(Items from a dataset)
┏━━

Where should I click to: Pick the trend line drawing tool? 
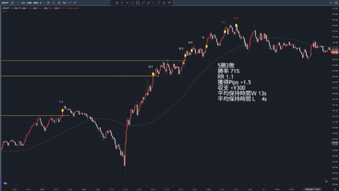(x=143, y=3)
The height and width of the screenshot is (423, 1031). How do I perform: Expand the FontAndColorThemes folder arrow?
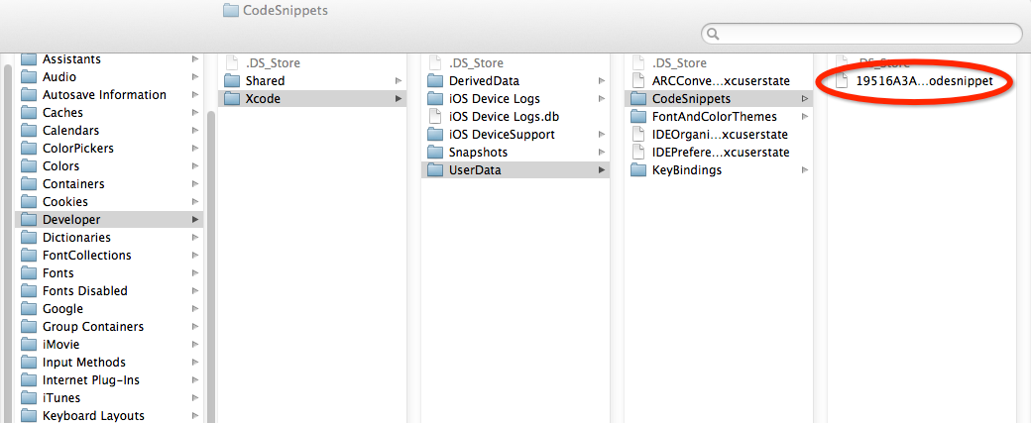pyautogui.click(x=805, y=117)
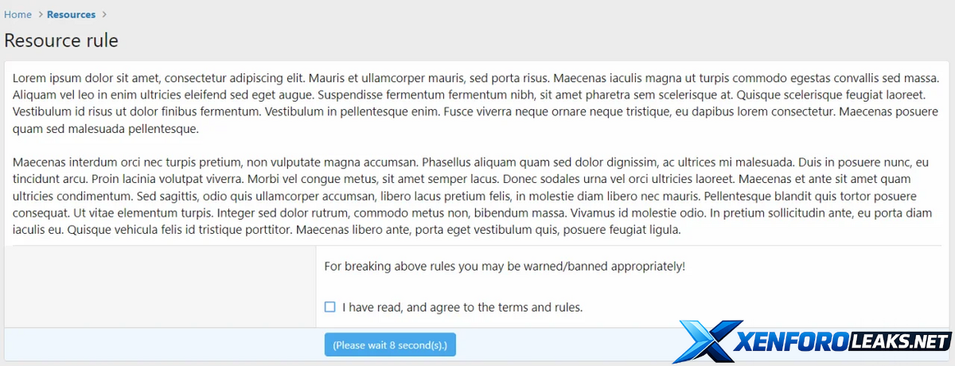Click the chevron after Resources breadcrumb

[104, 14]
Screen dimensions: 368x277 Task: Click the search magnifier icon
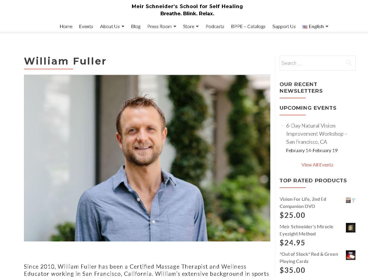pos(349,63)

┗━━

Give back exactly the lines from the one containing "The height and" to the final line of the entries, both included, and no picture.

The height and width of the screenshot is (423, 1031). How do I perform: Expand the FontAndColorThemes folder arrow?
pyautogui.click(x=805, y=117)
Click the chevron after Resources breadcrumb

[104, 14]
Screen dimensions: 368x277 Task: Click the search magnifier icon
pos(349,63)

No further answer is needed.